Another simple proof: Such numbers do not exist. Suppose on the contrary that such number exists. Obviously $\alpha,\beta>1$ and that they are irrational. Let $x$ and $y$ be numbers such that $\frac{1}{\alpha}+\frac{1}{x}=\frac{1}{\beta}+\frac{1}{y}=1$, then by Beatty's theorem we have that the sequences $$B_x=\lfloor x\rfloor, \lfloor 2x\rfloor,...$$$$B_y=\lfloor y\rfloor, \lfloor 2y\rfloor,...$$satsify the condition $$B_x\cap B_y=\{2020,4040,...\},\quad B_x\cap B_y=\mathbb N$$CLAIM. $x<2$ Proof. Since $x$ is irrational, suppose on the contrary that $x>2$. Since $2020\in B_x$, let $mx=2020+d$ for some $0<d<1$. Let $k$ be a positive integer such that $\frac{1}{2}<kd<1$. Then $$2020\cdot(2k)+2>2mkx=2020\cdot(2k)+2kd>2020\cdot(2k)+1$$Since $x>2$ we have $$2020\cdot(2k)>(2mk-1)x$$Hence $2020\cdot (2k)$ does not belong to $B_x$, contradiction. $\blacksquare$ By symmetry $y<2$. However this is clearly impossible since $\lfloor x\rfloor=\lfloor y\rfloor=1$, so $1\in B_x\cap B_y$, contradiction.

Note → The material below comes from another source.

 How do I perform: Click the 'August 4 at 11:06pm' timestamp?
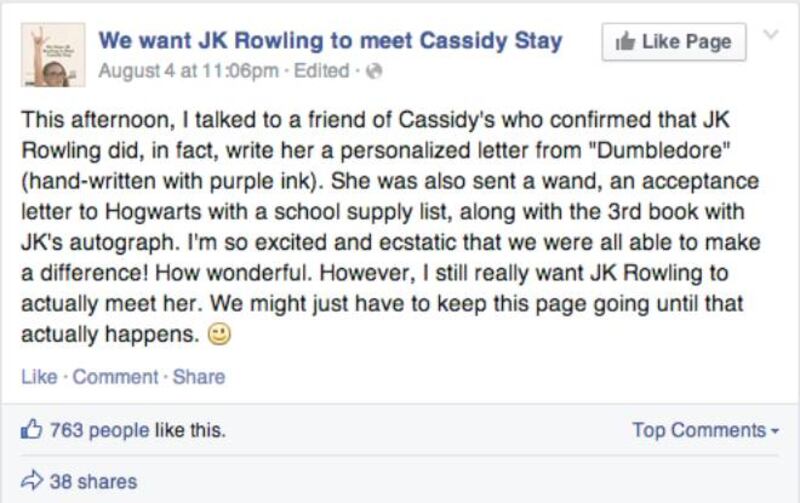click(189, 71)
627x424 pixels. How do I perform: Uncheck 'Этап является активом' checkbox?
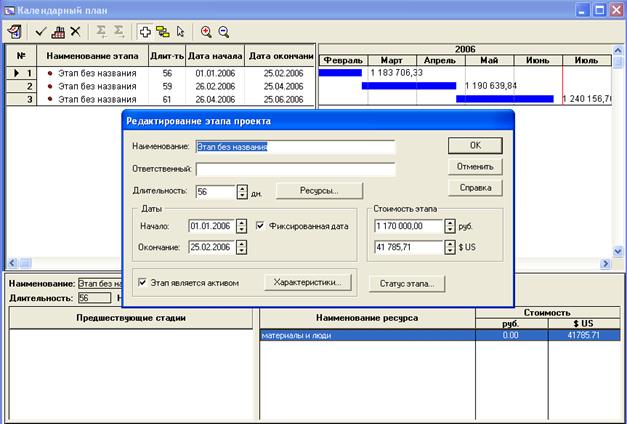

Remark: This is just the result of Uspensky's Theorem, which states that $\mathbb{N}$ cannot be partitioned into $3$ or more Beatty sequences. In any case, here's a more reasonable proof that just uses Beatty's theorem, which states that given two irrationals $r, s$ satisfying $\tfrac{1}{r} + \tfrac 1s = 1$, then the beatty sequences generated by $r$ and $s$ partition $\mathbb{N}$. Let $r = \tfrac{\alpha}{\alpha - 1}$ and $s = \tfrac{\beta}{\beta - 1}$ so that $(\lfloor i\alpha \rfloor _{i = 1}^{\infty}, \lfloor ir \rfloor _{i = 1}^{\infty})$ and $(\lfloor i\beta \rfloor _{i = 1}^{\infty}, \lfloor is \rfloor _{i = 1}^{\infty})$ each partition $\mathbb{N}$ by Beatty. Assume that $\alpha, \beta$ satisfy the problem statement; then, we must have that $\lfloor ir \rfloor _{i = 1}^{\infty} \cap \lfloor is \rfloor _{i = 1}^{\infty}$ is precisely $\{2020i\}_{i = 1}^{\infty}$ and their union must include everything else. Clearly, $\alpha, \beta \geq 1$. We prove that in fact, they are $> 2$ too. Otherwise, that would imply either $r, s > 2$, WLOG $r$, and since $2020i \in \lfloor ir\rfloor _{i = 1}^{\infty}$, we must have $kr = 2020 + \epsilon$ for some $k$ and $\epsilon \in [0, 1)$. We find a contradiction, and in particular, show that some multiple of $2020$ is not in $\lfloor ir \rfloor _{i = 1}^{\infty}$. Indeed, let $n = \lfloor \tfrac{1}{\epsilon} \rfloor$, and note that\[(2kn)r = 2n(2020 + \epsilon) = 4040n + 2n\epsilon < 4040n + 2 \]and also\[4040n + 2n\epsilon = 4040n + 2\epsilon\lfloor \tfrac{1}{\epsilon}\rfloor > 4040n + 1\]but since $r > 2$, it follows that $(2kn - 1)r < 4040n$ hence $4040n$ does not actually belong in $\lfloor ir \rfloor _{i = 1}^{\infty}$, which is impossible, contradiction. Hence $\alpha, \beta > 2$. Then, $1$ does not appear, which is a contradiction, so the problem statement is impossible. $\blacksquare$